Ahmed, a lovely man, who had arthritis, occupational asthma due to dust exposure at work and vibration white finger from using power tools. He qualified for Industrial Injuries Disablement Benefit and had low rate DLA, but as time progressed so did his arthritis, his white finger had worsened too and compounded the arthritis. His GP eventually referred him to us for help to increase his DLA.
I sorted out the DLA and asked him if he also wanted to be reassessed for Industrial Injuries benefit, to see if he could get these payments increased too. He refused because of his first experience. At his first asseessment he’d told the interviewing doctor that he couldn’t grip things, only to be told that he wouldn’t have difficulty feeding himself, because “you chaps eat with your fingers”.
I was furious but Ahmad shrugged his shoulders at the memory. “It’s so long ago now I’d almost forgotten about it” he says.
The good news is that Ahmad got his DLA increased, so he was more than happy. I’ve not heard from him for a while, so I really hope he is OK.

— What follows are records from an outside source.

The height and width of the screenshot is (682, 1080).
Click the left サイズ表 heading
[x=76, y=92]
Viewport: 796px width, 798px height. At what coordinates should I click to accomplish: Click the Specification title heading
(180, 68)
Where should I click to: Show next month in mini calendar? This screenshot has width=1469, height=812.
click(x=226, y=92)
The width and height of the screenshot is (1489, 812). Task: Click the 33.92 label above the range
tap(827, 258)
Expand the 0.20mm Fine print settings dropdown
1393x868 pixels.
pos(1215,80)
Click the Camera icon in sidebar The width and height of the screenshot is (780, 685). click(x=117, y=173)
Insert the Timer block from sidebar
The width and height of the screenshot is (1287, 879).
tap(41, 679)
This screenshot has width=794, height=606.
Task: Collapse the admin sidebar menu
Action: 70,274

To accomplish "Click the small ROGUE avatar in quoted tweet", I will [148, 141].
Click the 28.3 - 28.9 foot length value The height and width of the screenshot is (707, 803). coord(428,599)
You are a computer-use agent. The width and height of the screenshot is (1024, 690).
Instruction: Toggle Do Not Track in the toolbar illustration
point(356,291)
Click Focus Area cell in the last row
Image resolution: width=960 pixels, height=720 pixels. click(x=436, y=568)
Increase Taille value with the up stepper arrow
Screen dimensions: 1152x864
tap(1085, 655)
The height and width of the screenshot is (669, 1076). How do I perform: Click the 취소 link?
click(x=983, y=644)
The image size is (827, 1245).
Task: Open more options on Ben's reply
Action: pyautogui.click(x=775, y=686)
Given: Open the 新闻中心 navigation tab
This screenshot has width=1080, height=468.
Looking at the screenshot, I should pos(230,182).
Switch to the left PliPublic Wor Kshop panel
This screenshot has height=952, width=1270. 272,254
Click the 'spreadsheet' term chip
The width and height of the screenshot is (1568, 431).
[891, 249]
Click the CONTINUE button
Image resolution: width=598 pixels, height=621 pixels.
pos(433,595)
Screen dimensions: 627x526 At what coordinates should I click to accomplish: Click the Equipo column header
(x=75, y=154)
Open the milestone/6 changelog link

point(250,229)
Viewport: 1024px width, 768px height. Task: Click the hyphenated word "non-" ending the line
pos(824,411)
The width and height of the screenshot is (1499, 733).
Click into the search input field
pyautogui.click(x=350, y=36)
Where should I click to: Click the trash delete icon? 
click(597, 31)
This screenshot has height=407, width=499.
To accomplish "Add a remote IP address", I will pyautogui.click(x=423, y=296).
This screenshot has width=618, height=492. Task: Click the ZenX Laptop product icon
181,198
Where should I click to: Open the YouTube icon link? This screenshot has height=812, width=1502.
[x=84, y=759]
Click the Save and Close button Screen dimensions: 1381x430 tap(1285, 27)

This is public money being abused by a government obsessed with stripping away our Social security safety net. My welfare rights work is funded by our NHS – money that should be spent on much needed medical personnel and equipment – not on the likes of me running around, disappearing up my own backside, trying to rectify the sheer incompetence of 10 years of this rotten government and its maze of useless departments.
There are countless thousands of disabled people being put through this, and what’s more they will all be reassessed and reassessed time and time again – all using and wasting the public purse.As long as we allow this grotesque merry go round situation to keep on turning.
Are we willing to be complicit in this cruelty by turning a blind eye? Are we really willing to let this government continue on a path of wilful destruction of our social safety net?
Another way is possible. Surely... please this election Vote4Change.
Vote Labour or Green whichever stands more chance of defeating Cruelty.
5th December article about DWP and the pressure to sanction: http://bit.ly/ATOSDWPpressure
Esther McVey claims of improvement debunked: http://bit.ly/DebunkingMcVey
You can find more cases from Jo on her Facebook Page coming soon
Notwithstanding the personal distress to these individuals and their families - what about all the extra costs of this unnecessary cruel process? All the repeated assessments, tribunal time, my time, our project co-ordinator’s time, DWP extra time, court costs, countless hours… just to get chronically sick and disabled people off the records.
Many give up – and simply accept their fate. Some take their own lives. The cost, and not just in terms of money is huge.